TEXTE À LIRE:
Homme de télé tourné vers la cinéma en récupérant une caméra sonorisée, Wang Bing est un cinéaste qui tente de saisir le réel dans sa continuité et n’hésite pas à en saisir les subtilités/modalités en tournant des œuvres qui font jusqu’à 15 heures. Qu’il s’intéresse à un asile psychiatrique, un complexe industriel ou une simple famille déplacée, il ne demande jamais d’autorisation de tournage et sa façon de filmer plein cadre est assez stupéfiante. C’est le cinéaste chinois de ces dernières années.

LA CONSIGNE:
Reproduisez sans rien changer le passage du texte sur Wang Bing qui va de « Homme de télé » jusqu'à « ces dernières années. » inclus. Les items qui suivent ne servent à rien ici.

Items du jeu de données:
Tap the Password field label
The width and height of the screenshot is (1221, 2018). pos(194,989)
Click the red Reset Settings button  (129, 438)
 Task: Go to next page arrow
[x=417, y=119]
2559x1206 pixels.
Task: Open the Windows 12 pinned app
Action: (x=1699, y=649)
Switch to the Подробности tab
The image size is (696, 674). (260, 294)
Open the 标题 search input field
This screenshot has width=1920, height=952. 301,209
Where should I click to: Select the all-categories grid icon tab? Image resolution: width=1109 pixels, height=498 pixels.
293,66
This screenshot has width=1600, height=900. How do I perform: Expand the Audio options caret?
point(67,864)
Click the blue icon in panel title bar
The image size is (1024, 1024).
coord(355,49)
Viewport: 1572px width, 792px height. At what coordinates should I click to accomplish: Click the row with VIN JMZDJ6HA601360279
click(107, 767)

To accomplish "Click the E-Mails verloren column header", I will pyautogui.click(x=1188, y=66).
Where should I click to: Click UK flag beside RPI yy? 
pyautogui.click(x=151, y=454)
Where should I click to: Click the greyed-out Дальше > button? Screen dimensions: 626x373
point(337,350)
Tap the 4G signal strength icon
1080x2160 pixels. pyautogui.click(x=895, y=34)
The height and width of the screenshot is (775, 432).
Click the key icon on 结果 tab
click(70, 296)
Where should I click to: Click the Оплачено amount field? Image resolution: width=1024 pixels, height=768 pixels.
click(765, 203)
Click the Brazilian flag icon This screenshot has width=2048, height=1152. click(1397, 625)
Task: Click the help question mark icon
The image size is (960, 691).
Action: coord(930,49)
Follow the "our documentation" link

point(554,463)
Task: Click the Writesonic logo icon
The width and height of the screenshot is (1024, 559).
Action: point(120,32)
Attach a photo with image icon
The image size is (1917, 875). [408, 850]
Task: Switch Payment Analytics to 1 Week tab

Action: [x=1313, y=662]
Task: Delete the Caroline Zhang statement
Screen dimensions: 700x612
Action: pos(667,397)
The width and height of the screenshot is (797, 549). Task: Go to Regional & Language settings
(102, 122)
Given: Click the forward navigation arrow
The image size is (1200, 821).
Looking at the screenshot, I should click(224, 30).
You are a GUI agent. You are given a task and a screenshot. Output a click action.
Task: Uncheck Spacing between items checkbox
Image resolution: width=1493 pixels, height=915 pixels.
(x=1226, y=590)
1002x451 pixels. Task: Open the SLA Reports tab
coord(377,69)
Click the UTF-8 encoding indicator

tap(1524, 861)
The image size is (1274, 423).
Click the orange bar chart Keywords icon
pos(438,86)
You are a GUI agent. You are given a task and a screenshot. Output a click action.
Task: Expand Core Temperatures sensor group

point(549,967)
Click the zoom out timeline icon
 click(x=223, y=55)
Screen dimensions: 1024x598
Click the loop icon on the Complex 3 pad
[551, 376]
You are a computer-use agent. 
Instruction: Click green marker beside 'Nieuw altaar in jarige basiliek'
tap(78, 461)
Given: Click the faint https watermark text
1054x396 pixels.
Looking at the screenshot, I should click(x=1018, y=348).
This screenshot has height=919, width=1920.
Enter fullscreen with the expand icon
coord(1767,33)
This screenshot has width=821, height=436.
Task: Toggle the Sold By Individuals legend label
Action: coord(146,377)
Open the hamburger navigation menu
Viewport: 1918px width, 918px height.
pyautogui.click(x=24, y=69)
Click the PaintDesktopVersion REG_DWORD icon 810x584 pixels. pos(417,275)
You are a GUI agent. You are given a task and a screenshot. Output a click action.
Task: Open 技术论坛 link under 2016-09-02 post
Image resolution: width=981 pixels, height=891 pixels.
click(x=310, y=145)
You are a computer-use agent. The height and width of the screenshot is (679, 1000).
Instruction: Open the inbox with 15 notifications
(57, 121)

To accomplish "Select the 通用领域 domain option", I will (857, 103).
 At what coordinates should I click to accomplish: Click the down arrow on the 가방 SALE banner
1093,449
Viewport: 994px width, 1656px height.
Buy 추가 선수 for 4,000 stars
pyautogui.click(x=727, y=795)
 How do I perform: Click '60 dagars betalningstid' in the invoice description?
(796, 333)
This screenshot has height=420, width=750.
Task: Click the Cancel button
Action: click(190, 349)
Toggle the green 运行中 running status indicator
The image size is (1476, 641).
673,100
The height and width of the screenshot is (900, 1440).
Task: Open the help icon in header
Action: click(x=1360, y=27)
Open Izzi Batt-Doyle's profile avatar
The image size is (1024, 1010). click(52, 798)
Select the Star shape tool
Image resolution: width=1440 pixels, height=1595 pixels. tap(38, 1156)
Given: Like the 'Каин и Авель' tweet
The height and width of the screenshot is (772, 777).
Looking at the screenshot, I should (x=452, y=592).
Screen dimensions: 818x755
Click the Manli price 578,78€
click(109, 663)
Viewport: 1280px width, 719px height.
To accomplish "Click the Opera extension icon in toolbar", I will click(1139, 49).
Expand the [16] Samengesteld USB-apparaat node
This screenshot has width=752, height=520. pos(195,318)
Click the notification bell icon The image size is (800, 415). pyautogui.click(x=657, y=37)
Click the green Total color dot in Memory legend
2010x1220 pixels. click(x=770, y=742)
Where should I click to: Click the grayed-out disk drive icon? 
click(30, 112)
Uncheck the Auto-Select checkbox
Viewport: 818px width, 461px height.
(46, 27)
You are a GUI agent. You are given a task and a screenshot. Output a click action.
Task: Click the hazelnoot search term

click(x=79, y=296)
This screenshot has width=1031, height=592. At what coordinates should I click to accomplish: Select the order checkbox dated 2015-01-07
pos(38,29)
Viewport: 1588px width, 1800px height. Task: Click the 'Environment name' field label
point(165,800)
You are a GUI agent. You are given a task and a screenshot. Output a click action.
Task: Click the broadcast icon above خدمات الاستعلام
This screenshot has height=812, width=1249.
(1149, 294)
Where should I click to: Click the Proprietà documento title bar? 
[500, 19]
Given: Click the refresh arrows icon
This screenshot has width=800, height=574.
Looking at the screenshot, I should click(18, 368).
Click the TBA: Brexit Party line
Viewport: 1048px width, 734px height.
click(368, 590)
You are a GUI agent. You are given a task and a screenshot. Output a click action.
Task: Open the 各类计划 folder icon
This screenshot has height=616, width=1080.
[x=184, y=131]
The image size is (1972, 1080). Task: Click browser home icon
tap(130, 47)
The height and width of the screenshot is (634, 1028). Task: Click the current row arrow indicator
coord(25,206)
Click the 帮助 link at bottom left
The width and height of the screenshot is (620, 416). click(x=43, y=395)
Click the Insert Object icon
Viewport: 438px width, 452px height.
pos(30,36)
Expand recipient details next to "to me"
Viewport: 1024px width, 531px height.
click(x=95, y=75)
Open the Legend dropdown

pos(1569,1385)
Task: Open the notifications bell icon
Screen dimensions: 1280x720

LE RÉSULTAT:
Homme de télé tourné vers la cinéma en récupérant une caméra sonorisée, Wang Bing est un cinéaste qui tente de saisir le réel dans sa continuité et n’hésite pas à en saisir les subtilités/modalités en tournant des œuvres qui font jusqu’à 15 heures. Qu’il s’intéresse à un asile psychiatrique, un complexe industriel ou une simple famille déplacée, il ne demande jamais d’autorisation de tournage et sa façon de filmer plein cadre est assez stupéfiante. C’est le cinéaste chinois de ces dernières années.